Output

Module: biometaharmonizer.output

The output module provides two public functions for persisting the harmonized DataFrame: write() for the main data file and write_summary() for a fill-rate report.

Supported Formats

The following format identifiers are accepted by write() (case-insensitive). The full list is defined in the module-level constant _VALID_FORMATS = ("csv", "tsv", "excel", "parquet").

Format

Description

Engine used

csv

Comma-separated values, UTF-8 encoded.

pandas to_csv

tsv

Tab-separated values, UTF-8 encoded. Useful for downstream shell processing.

pandas to_csv

excel

Excel .xlsx workbook.

openpyxl engine

parquet

Apache Parquet columnar format.

pyarrow engine

The write() function creates any missing parent directories automatically via Path.mkdir(parents=True, exist_ok=True). It logs the output path, record count, and column count at INFO level.

write() Signature

from biometaharmonizer.output import write

def write(df: pd.DataFrame, path, fmt: str = "csv") -> Path:
    ...
  • df — the harmonized DataFrame returned by ingest().

  • path — destination file path as a str or Path object.

  • fmt — output format; default "csv". Case-insensitive.

  • Returns the resolved absolute Path of the written file.

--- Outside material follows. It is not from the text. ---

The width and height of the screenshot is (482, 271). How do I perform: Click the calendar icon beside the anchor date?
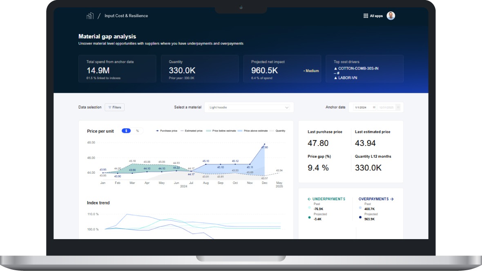(x=374, y=107)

  • Raises ValueError if fmt is not one of the four valid formats.

write_summary() Signature

from biometaharmonizer.output import write_summary

def write_summary(df: pd.DataFrame, path) -> Path:
    ...

Writes a fill-rate summary CSV to path. The output has three columns:

Column

Type

Description

column_name

str

Name of the source DataFrame column.

non_null_count

int

Count of non-null values in the column.

fill_pct

float

Percentage of non-null rows (0–100.0).

Expanding _extra_attributes

The _extra_attributes column contains a JSON string representing a dict of overflow attributes. To expand it into separate columns:

import json
import pandas as pd

# Parse the JSON strings
ea = df["_extra_attributes"].dropna().apply(json.loads)

# Normalize to a wide DataFrame
ea_wide = pd.json_normalize(ea)
ea_wide.index = df["_extra_attributes"].dropna().index

# Join back to the main DataFrame (drop the original column)
df_expanded = df.drop(columns=["_extra_attributes"]).join(ea_wide)

Note

Columns from _extra_attributes are not part of the fixed schema and their names depend on the NCBI packages present in the input. Common keys include panel_id, submission_contact, submission_owner, and antibiogram.

Unnesting the Antibiogram

To convert the nested antibiogram list into a long-format table with one row per antibiotic entry:

import json
import pandas as pd

abg_rows = []
for _, row in df.iterrows():
    if pd.isna(row["_extra_attributes"]):
        continue
    ea = json.loads(row["_extra_attributes"])
    for entry in ea.get("antibiogram", []):
        entry["biosample_accession"] = row["biosample_accession"]
        abg_rows.append(entry)

abg_df = pd.DataFrame(abg_rows)

Parquet Output and Downstream Pipelines

Parquet is the recommended format for downstream Snakemake or Nextflow pipelines because:

  • Column types are preserved (no implicit string coercion).

  • The _extra_attributes column stores the JSON string compactly.

  • Files can be read by pandas, polars, dask, and Apache Spark.

To write Parquet:

bmh.write(df, "harmonized.parquet", fmt="parquet")

To read in a downstream rule:

import pandas as pd
df = pd.read_parquet("harmonized.parquet")